The White Sox trailed 5-0 after two innings Friday night before falling 10-4.
Leadoff hitter Tim Anderson doubled to lead off the game for Chicago, but the team was unable to score. At that point, Chicago already was chasing a pair of runs, as Stanton launched a two-run home run in the top of the inning.
Chicago hopes to receive a jolt from the likely return of Andrew Vaughn, who was activated from the injured list before Friday’s game but didn’t play.

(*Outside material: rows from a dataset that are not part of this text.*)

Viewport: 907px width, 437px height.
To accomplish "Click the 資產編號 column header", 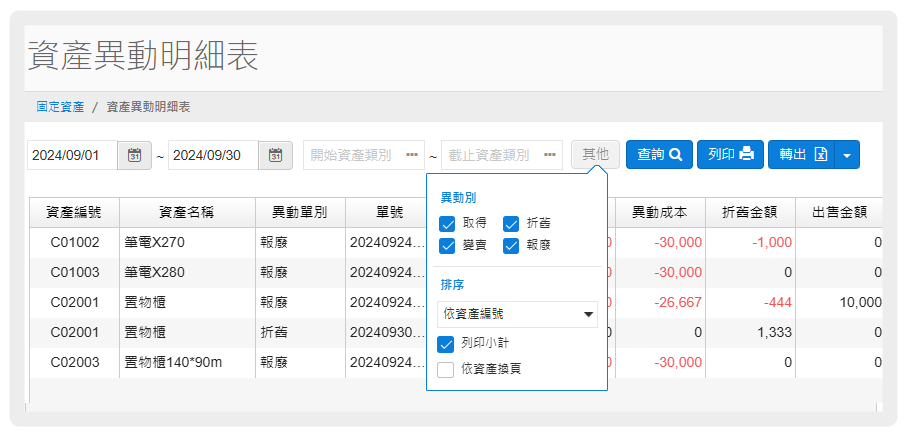I will (x=74, y=212).
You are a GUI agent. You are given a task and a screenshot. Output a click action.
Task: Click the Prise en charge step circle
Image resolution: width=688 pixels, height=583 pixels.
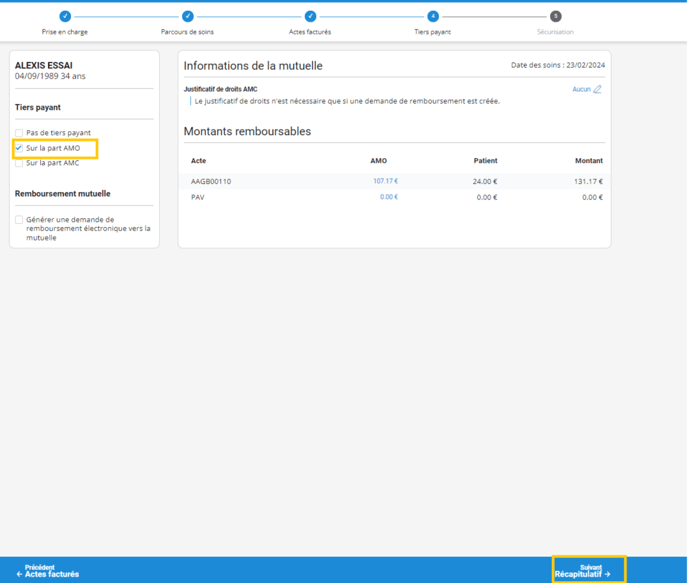[x=65, y=16]
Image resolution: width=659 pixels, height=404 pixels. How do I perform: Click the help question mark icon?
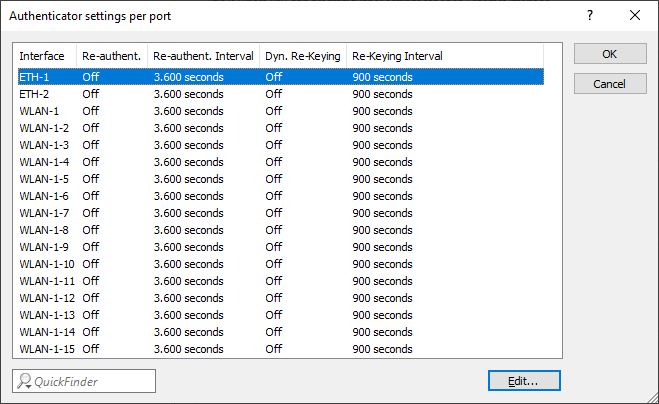coord(590,15)
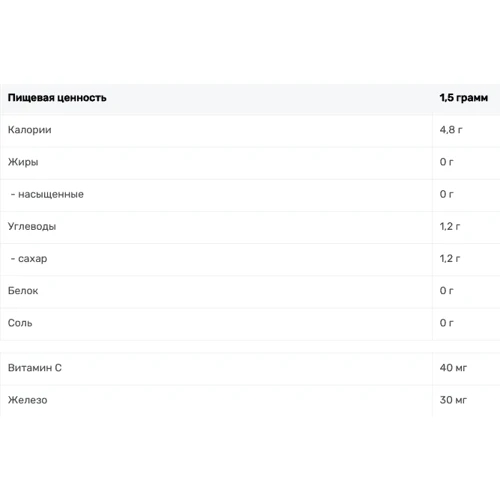Select the '0 г' value for Жиры
The width and height of the screenshot is (500, 500).
447,162
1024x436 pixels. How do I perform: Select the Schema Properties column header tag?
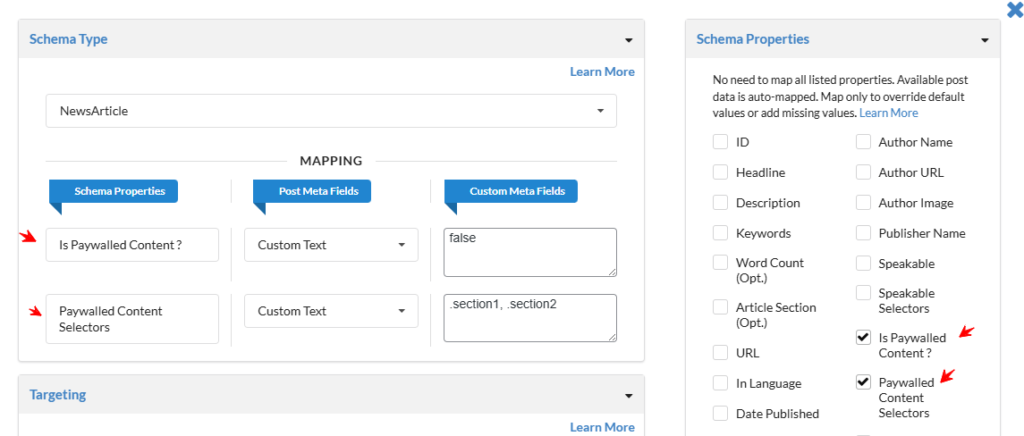click(114, 191)
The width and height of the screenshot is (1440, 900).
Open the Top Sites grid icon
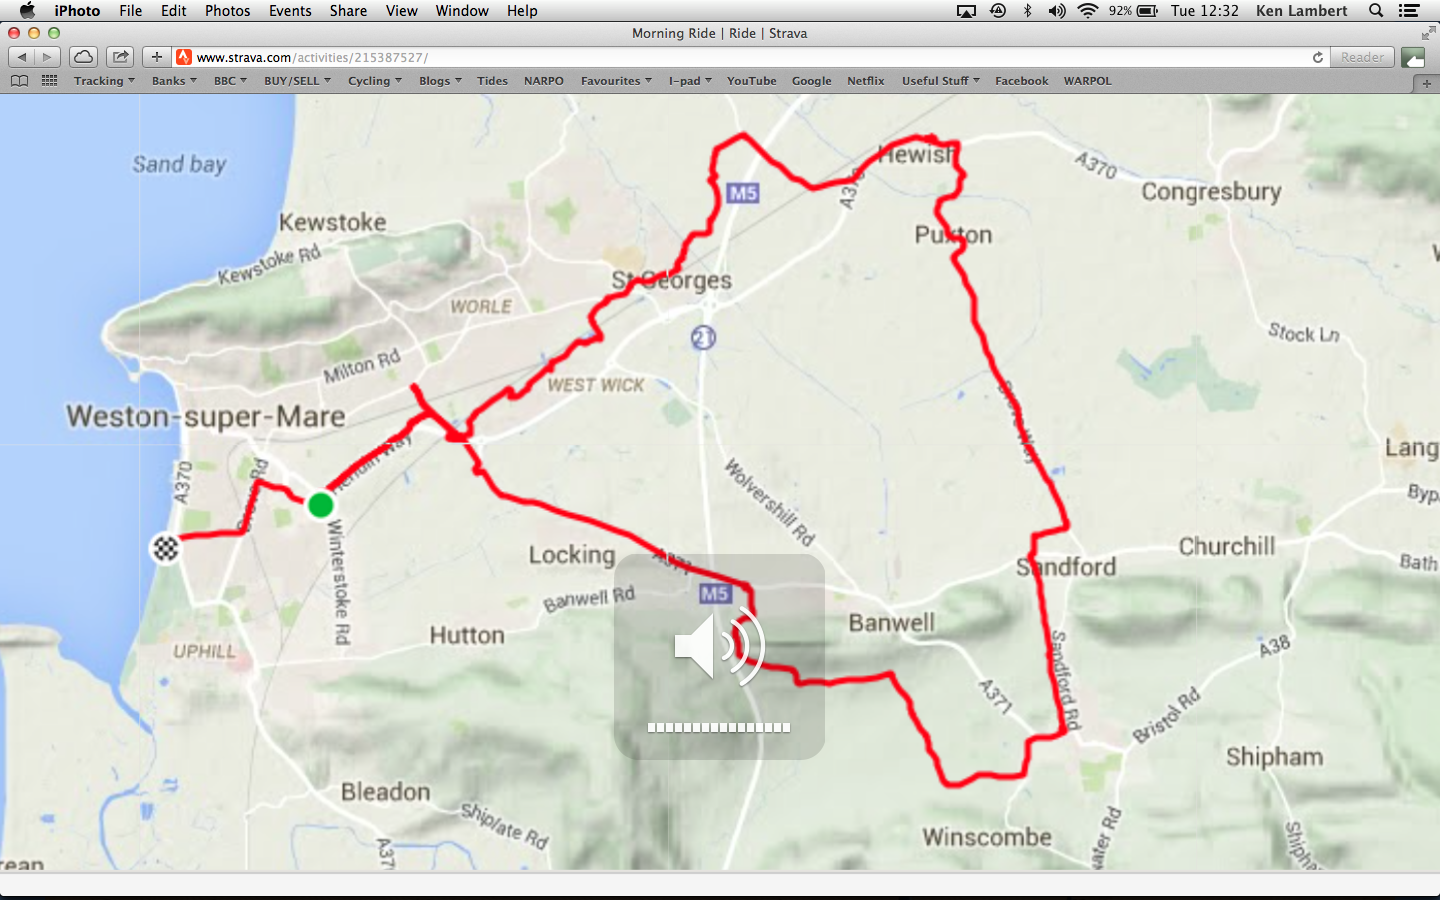pos(49,81)
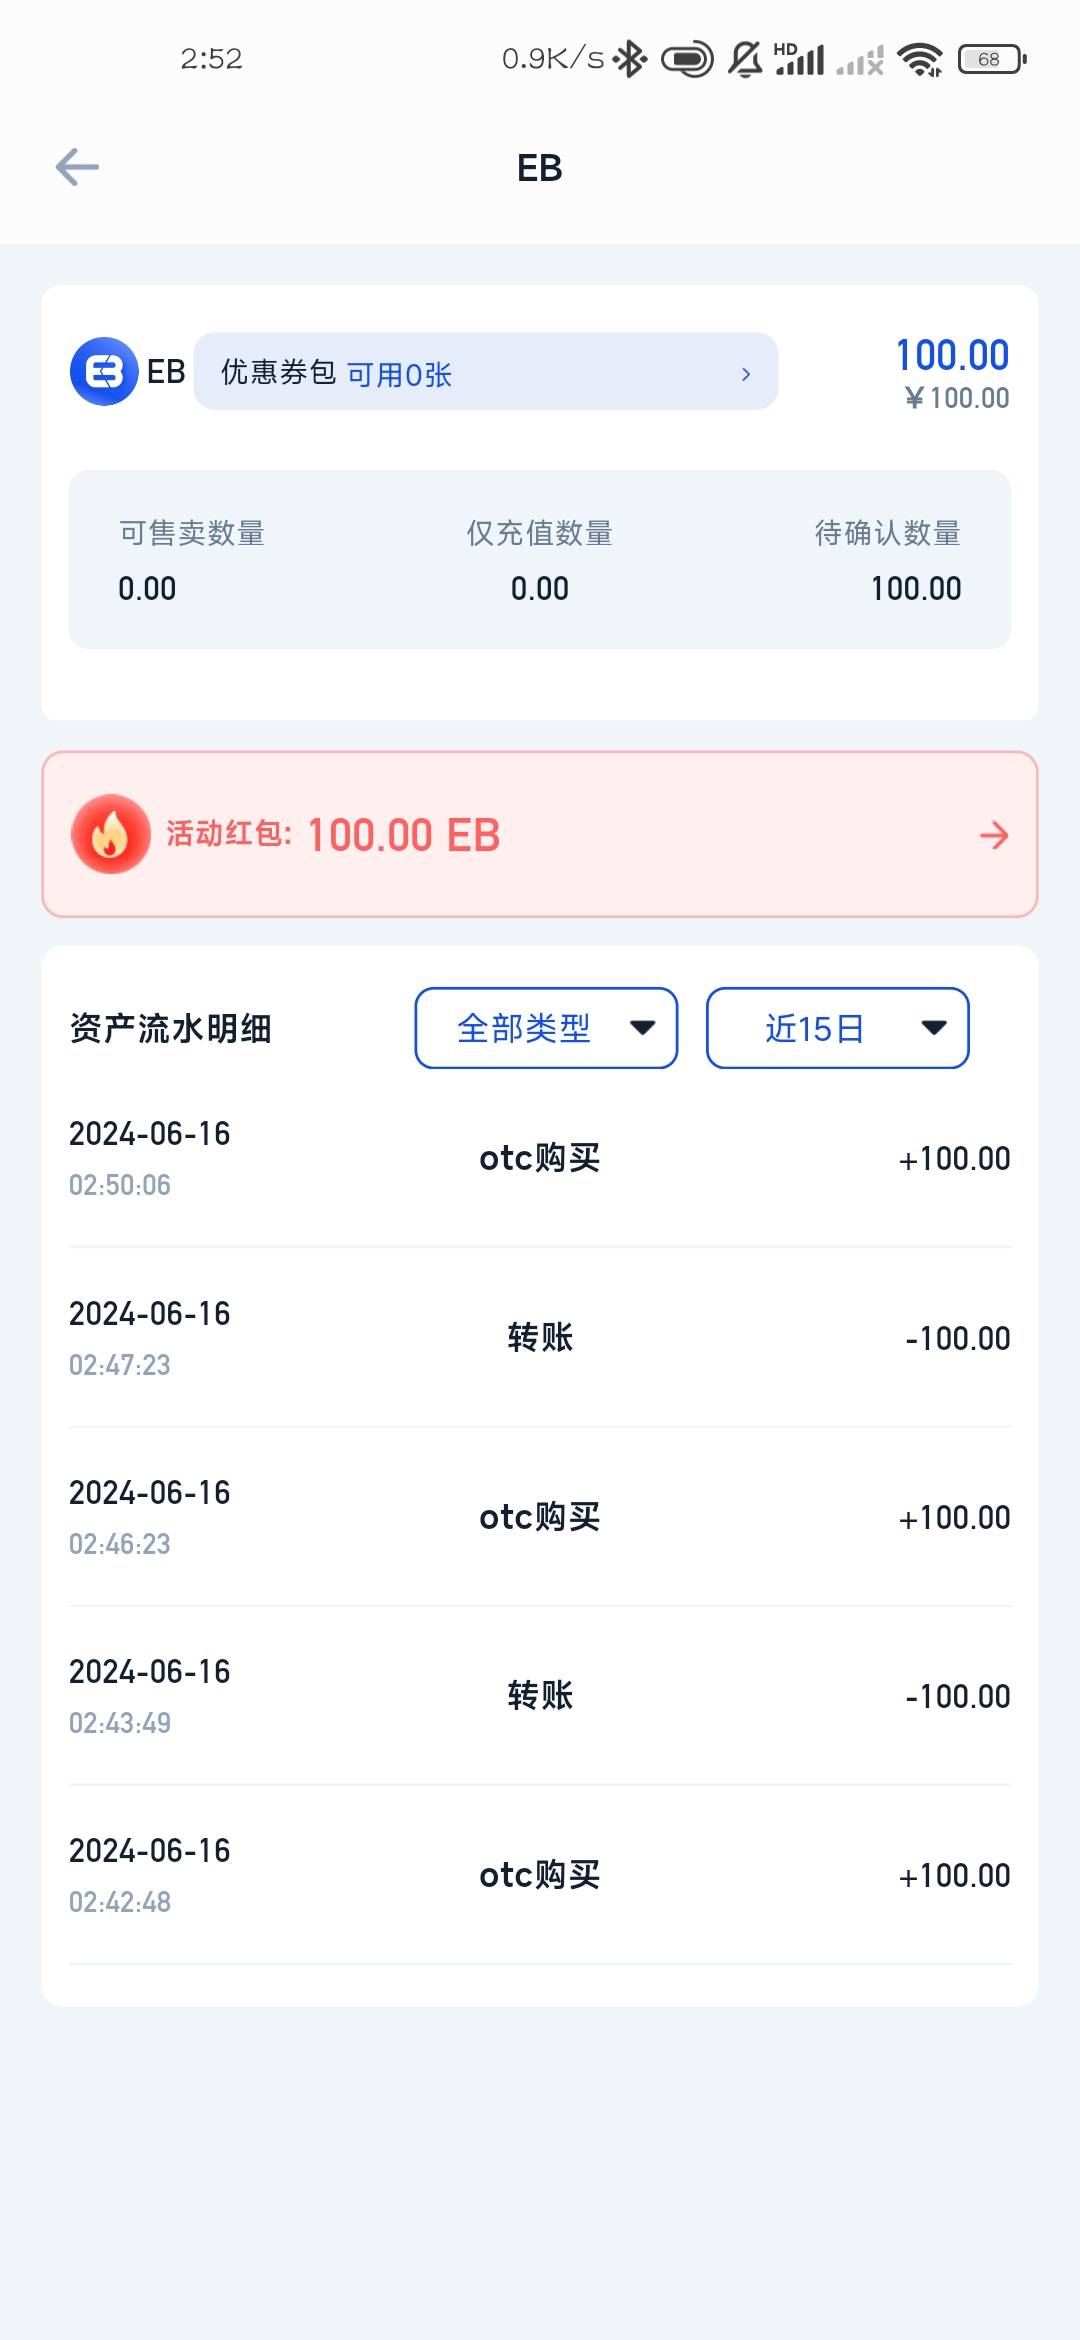Viewport: 1080px width, 2340px height.
Task: Tap the back arrow icon
Action: (77, 167)
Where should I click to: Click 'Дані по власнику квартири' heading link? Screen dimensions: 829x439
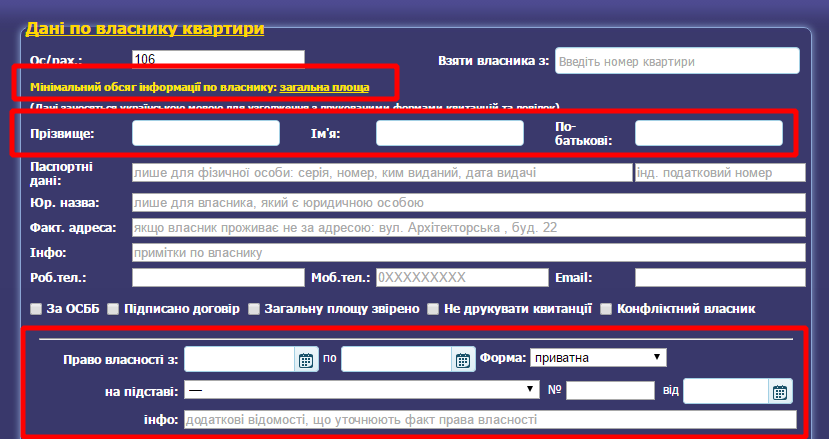pyautogui.click(x=145, y=28)
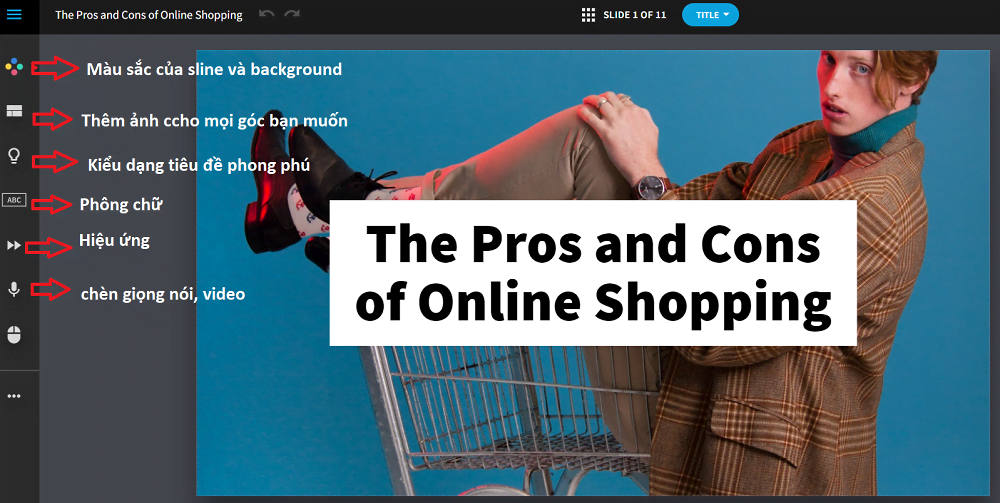Click the 'Hiệu ứng' annotation label
The image size is (1000, 503).
[114, 240]
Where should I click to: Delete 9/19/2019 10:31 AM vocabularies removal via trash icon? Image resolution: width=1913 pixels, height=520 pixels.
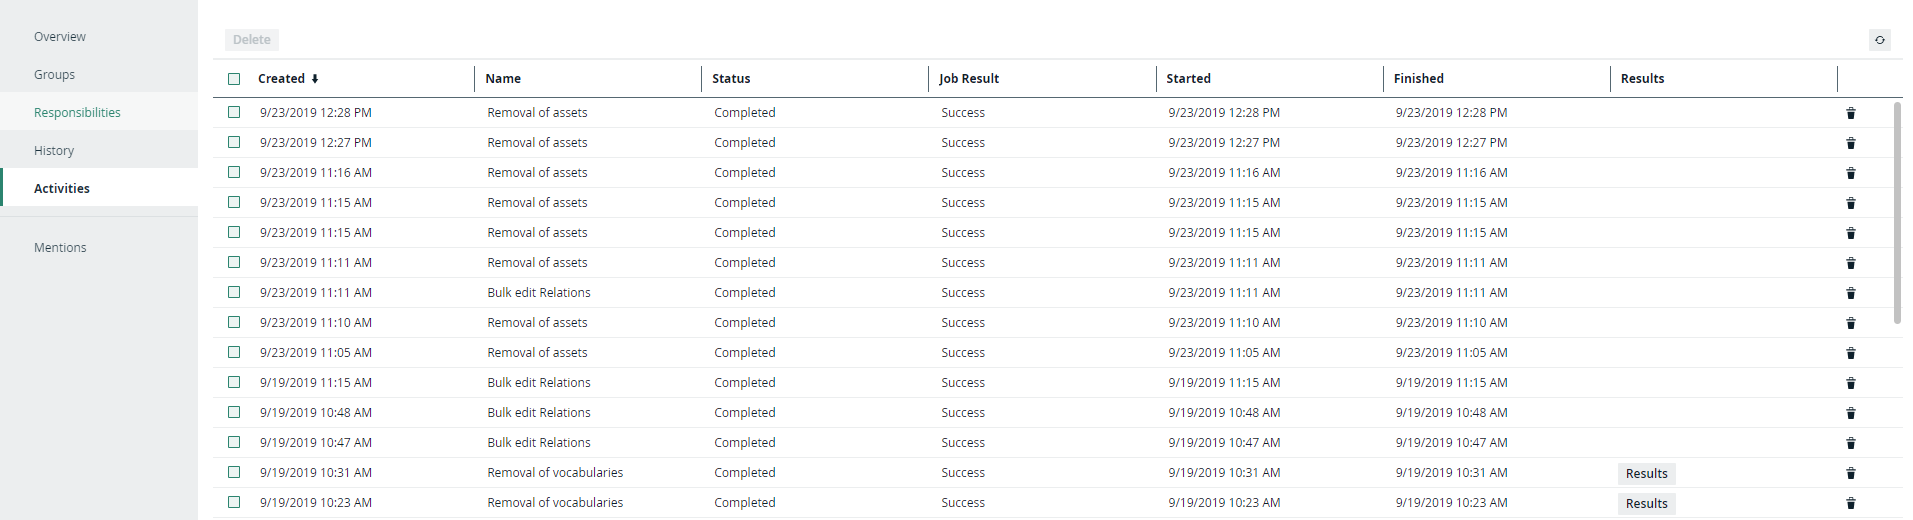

Vaughn was hit by a pitch on his right hand during an April 29 loss to the Los Angeles Angels and was placed on the injured list shortly thereafter.
Vaughn’s abbreviated rehab assignment with Triple-A Charlotte included a two-homer game Thursday as he continues to work through a nagging bone bruise.
“When you’re hurt, you’re trying to get back as quick as possible, but you really can’t rush things,” Vaughn said. “So I took my time and got myself right.”
White Sox manager Tony La Russa said Vaughn looked good in the batting cage, and the team anticipated having him for the final two games of the series.
Saturday’s pitching matchup pits a pair of left-handers in Jordan Montgomery of New York and Chicago’s Dallas Keuchel.
Montgomery (0-1, 2.90 ERA) is coming off Sunday’s no-decision against the Texas Rangers, when he scattered two runs on four hits in six innings with zero walks and five strikeouts. Control has been a strong suit for Montgomery thus far; he hasn’t walked a batter in three straight starts and has issued just five free passes in 31 innings.
In three career starts against the White Sox, Montgomery is 2-0 with a 1.80 ERA and 23 strikeouts in 20 innings.
Keuchel (2-3, 6.86) stopped a three-start losing streak Sunday at Boston with six innings of two-run, eight-hit ball with one walk and five strikeouts. He is 4-4 with a 2.23 ERA in nine career starts against the Yankees.
The benches and bullpens slowly cleared in the bottom of the first inning Friday when Anderson took exception to the way Donaldson applied a tag at third base. Anderson shoved Donaldson after the play, but umpire Chris Guccione led the mitigation efforts as things returned to normal.